Linobambakinin kelime anlamı Keten Pamuk (Flax Cotton)dur ve bunlar bir nevi mezheptirler. (…) Linobambakiler Kıbrıs köy ve kentlerinin zorluk yaratan ama komik olan bir unsurunu oluştururlar. Kimse onları kaale alamaz çünkü boyuna inanç değiştirip dururlar. Zaptiyeler kendilerinden askerlikten muafiyet vergisi (Bedel-i Askeriye – HMG) istediklerinde Türk olurlar; kadılar kendilerini askere çağırdığında ise Rumdurlar. Ne savaşırlar ne de askerlik bedeli öderler. Sadece homurdanırlar ve hileye kaçarlar. Ve Piskoboslarla yabancı konsoloslara başvurmak suretiyle yüklerini başkalarının sırtına yıkmaya genellikle muvaffak olurlar (…)

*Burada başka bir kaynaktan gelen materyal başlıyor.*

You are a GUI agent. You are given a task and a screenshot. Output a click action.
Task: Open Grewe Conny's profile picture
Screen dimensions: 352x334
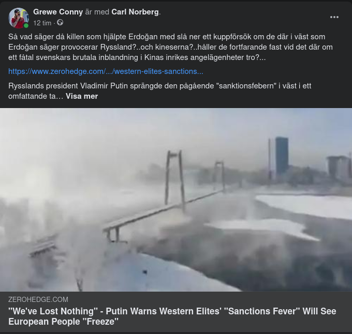coord(19,18)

Hileleri daha doğumdan başlar. Düzenbaz baba oğlu sünnet edilmiş diye köyü kandırır. İşlem aslında yapılmamıştır. Delikanlı böylece “işareti” olmadan büyür ikinci iş isim koymadır. Diğer Doğu ülkelerinde olduğu gibi Kıbrıs’ta da Ali, Hasan ve Muhammed (Mehmet) gibi isimler yalnızca Müslümanlar tarafından kullanılır. Pedros, Georgios ve Nicolas gibi isimlerse yalnızca Ortodoks Hristiyanlarca kullanılır. Arada Yakup, Yusuf ve Musa gibi hem Müslümanların hem de Hristiyanların kullandıkları üçüncü bir grup isimler vardır. Linobambakiler işte burada hilelerine zemin bulurlar. Çocuklarına nötral adlar koyarlar ki büyüdüklerinde bir taraftan obir tarafa, camiden kiliseye, kiliseden camiye geçebilsinler. (…)”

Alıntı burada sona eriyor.